Appropriate cold-weather clothing will also help prevent hypothermia. The Centers for Disease Control and Prevention recommends wearing:
- A hat
- A knit mask or scarf that covers your face, mouth, and neck
- Water-resistant boots and coat
- Multiple loose-fitting layers of clothing
- Mittens or gloves that completely cover your hands and fingers
Even with appropriate clothing, you are at risk for hypothermia if you are in the cold for extended periods of time, are sick, or become wet and chilled. Be alert to symptoms of hypothermia, and do not ignore shivering: it is the first sign that your body is losing heat. Persistent shivering indicates that you should go inside as quickly as possible.

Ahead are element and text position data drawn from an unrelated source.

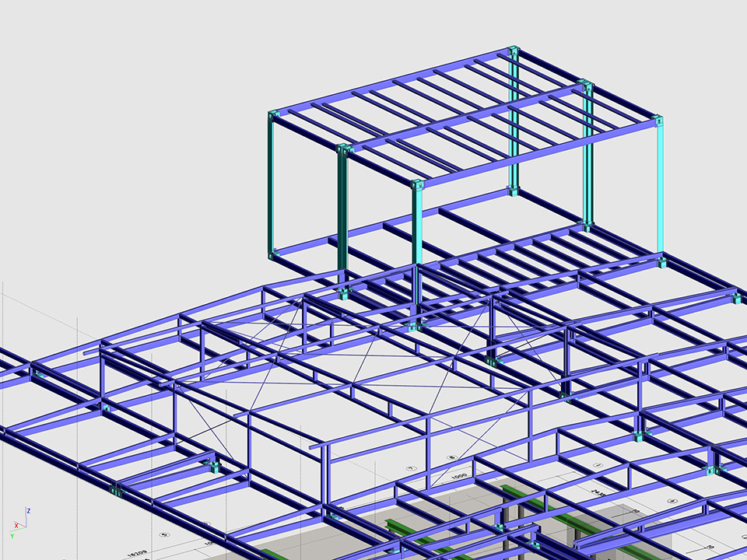Click grid axis bubble number 7
This screenshot has height=560, width=747.
point(410,468)
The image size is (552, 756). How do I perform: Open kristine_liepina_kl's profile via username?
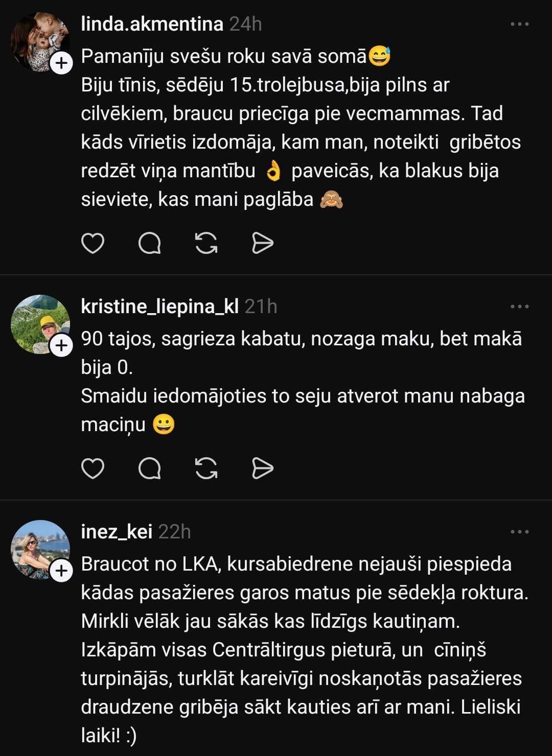click(159, 306)
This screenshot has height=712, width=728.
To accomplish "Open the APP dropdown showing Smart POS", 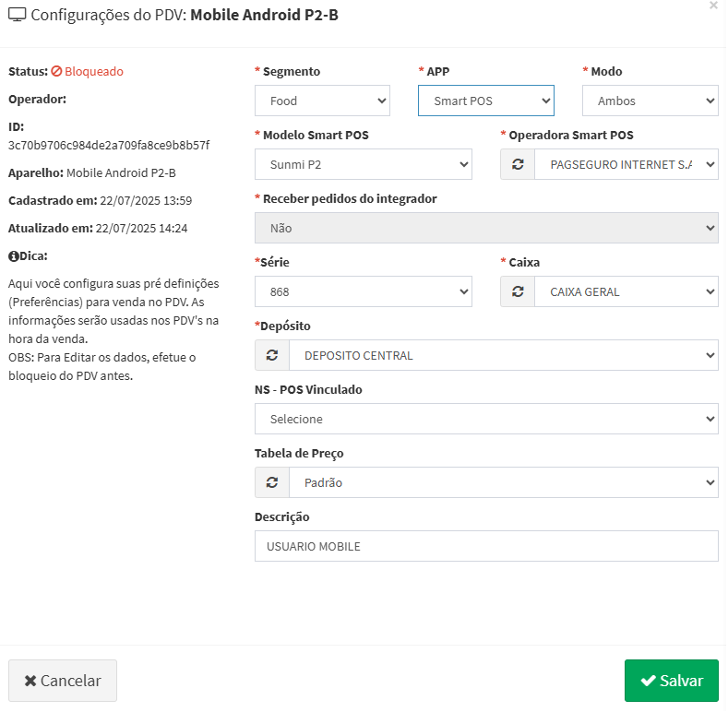I will pyautogui.click(x=485, y=101).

If you become stranded outside in cold weather, move your arms and legs to keep your circulation going. Huddle together with others for warmth, and avoid getting wet or perspiring. Do not eat unmelted snow, as this can lower your body temperature dangerously.
Finally, take care to prevent hypothermia even when staying inside. Babies and elderly adults in particular are especially at risk for developing hypothermia indoors. Run the heat inside and wear warm layers such as socks, long underwear, and sweaters. If you have elderly relatives, the National Institute on Ageing recommends checking on them during the winter to make sure they are taking precautions to stay warm and prevent hypothermia.
Can you get hypothermia in the summer?
Though hypothermia is most likely to develop during winter weather, your body can become too cold at any time of the year. The National Institutes of Health warns that babies and elderly adults are at risk if they are in a space that is heavily air conditioned, as are people on certain medications, using drugs, or drinking excessive amounts of alcohol.
You can also develop hypothermia if you become wet and chilled, for example from rain or falling in cold water. No matter the time of year, if your body has trouble raising its core temperature, you are at risk for hypothermia.
What are the symptoms of hypothermia?
Hypothermia can happen slowly, making it difficult to spot, especially as mental function slows down. Because of this, if you are out in cold weather with other people, it is important to watch each other for early symptoms of hypothermia, including:
- Fatigue or low energy
- Fumbling, clumsiness, or poor coordination
- Slurred speech
- Memory loss
Symptoms of more advanced hypothermia are:
- Lack of shivering
- Dilated pupils
- Blue skin
- Slowed breathing and pulse
- Loss of consciousness
Infants or young children with hyothermia may show:
● Bright red skin that is cold to the touch
● Very low energy
How to treat hypothermia
If you notice symptoms of hypothermia, or if a person has a body temperature of 95° or below, call for emergency medical care or take them to a hospital as quickly as possible.
If you must provide first aid for someone with hypothermia, get them to a warm environment quickly, remove any wet clothing, and cover them with warm, dry blankets or put them in an insulated sleeping bag. Do not massage or rub their limbs to create friction, as this can make symptoms worse. You should also avoid using external heat sources such as a warm bath or heating pads. Concentrate on warming the core, rather than the limbs, of the body.
If the person is conscious and can swallow normally, give them something warm to drink and food with sugar, such as chocolate. Do not give them caffeinated beverages or alcohol.
A person with advanced hypothermia may have such a low pulse and respiration that they can appear dead. This is sometimes known as a “metabolic icebox” and requires professional medical care. You should perform CPR on a person in this state only if their pulse has completely stopped.
No matter what degree of hypothermia a person is suffering from, they should receive emergency care as quickly as possible. Prompt medical treatment can prevent hypothermia from becoming fatal.